— Слышишь, что у них на повестке дня? — спрашивает она Вучина.
— Где это ты раздобыла такие чулки да сапожки?
— Твои будто лучше?
— И юбка у тебя наимоднейшая: где длиннее, где короче.
— Ты лучше поглядел бы на свои штаны: дыра на дыре, того и гляди, потеряешь…
Вучин широко улыбнулся: ведь он же шутит.
— Знаю, у тебя язычок острый, за словом в карман не лезешь. Давай-ка поговорим о чем-нибудь нейтральном, а то вечно грыземся, точно муж и жена… Так о чем народ толкует? Как всегда, верно, о святой свинине?
— Нет, о звездочках и офицерских чинах. Всех знакомых произвели в капитаны и майоры, без чинов остались разве что женщины. И все производят — к полудню, глядишь, и до генералов дойдут, а то еще дальше… Об одном не могут договориться, где эти звездочки и прочие знаки пришивать: на плечах, как раньше, на груди или на шапке. Не пойму, откуда взялась эта чиномания?
— Вовсе не мания, — сказал Вучин, — вводят их.
— Что вводят?
— То, что слышала: чины и знаки различия, как в каждой армии.
— Неужели?.. Как же так?.. Это уже обсуждали?
— Нужно, значит, нужно, что здесь обсуждать, — ответил он и пошел.
В минуты забытья — а они наплывали волнами через неравные промежутки времени — Джине казалось, будто Вучин поднимает брошенную у дороги одежду и напяливает ее на себя, чтобы превратиться в кого-то другого. Остаток сознания, загнанный почти в тупик, вел отчаянную, поистине партизанскую борьбу, судорожно сопротивляясь всеми силами: «Нет, нет, просто Вучин нашел или у кого-то перенял новый подлый способ мести за свой шрам, способ, который никому не виден». Месть его не бросается в глаза, она даже не похожа на месть — он не старается вызвать неприязнь к себе и в его глазах совсем нет яда, только — холод. И так как наукой в наш век не доказано, что холод — одна из существенных составных частей ядовитых смесей, он и пользуется этим, и бросает на нее холодные и косые взгляды. Вот и сейчас он с ледяным сочувствием обращается к ней, хотя и не произнося вслух: «Пока ты там болела и видела глупые сны о том, как стала заблудшей отарой овец, блеющих в тумане, жизнь шла вперед, люди мужали, закалялись в огне борьбы, рождались новые нормы жизни, которые тебе не понять. И это в порядке вещей: тебе никогда этого не понять. Да и не нужно. Кто-то ведь должен отставать… Кто хочет слушать блеяние овец, плакать и барахтаться в сновидениях, тот пусть не надеется, что жизнь станет его ждать. Она пойдет дальше, как будто тебя и не было…»

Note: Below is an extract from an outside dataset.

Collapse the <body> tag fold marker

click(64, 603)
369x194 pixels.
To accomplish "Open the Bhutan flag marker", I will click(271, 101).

Мрак наконец отступил. У Джины было такое ощущение, что она сама оттеснила его в упорной борьбе. Впервые он отступил, прежде чем окончательно завладел ее сознанием. «Мрак можно оттеснить, как немцев, — сказала она себе, — но он обязательно отомстит, как только почувствует, что я одна. Вот и сейчас он подкарауливает меня, скрываясь за облаками; нужно во что бы то ни стало уцепиться за Вучина или за Анджу — не быть одной, пока не перевалим через хребет. Заведу какой-нибудь спор — тогда Вучин меня не бросит».
— Я не уверена, что это необходимо, — крикнула Джина.
— Неважно, — долетело откуда-то спереди.
— Как это неважно? Ты, товарищ, докажи, а не так…
— Да иди же скорее! Видишь — я едва ноги волочу.
— Анджа говорит, что это последний перевал.
— Как для кого… Для некоторых — последний.
— Почему же это необходимо, объясни! Ты ошибаешься, если думаешь, что чины могут заменить человечность и товарищество. Помнишь, мы эти звездочки окрестили шкварками. Ты сам их так называл. Смеялись над теми, кто их носил: «Шваль шкварки нацепила!» И над их девушками, и даже над матерями этих девушек смеялись, выходит, зря?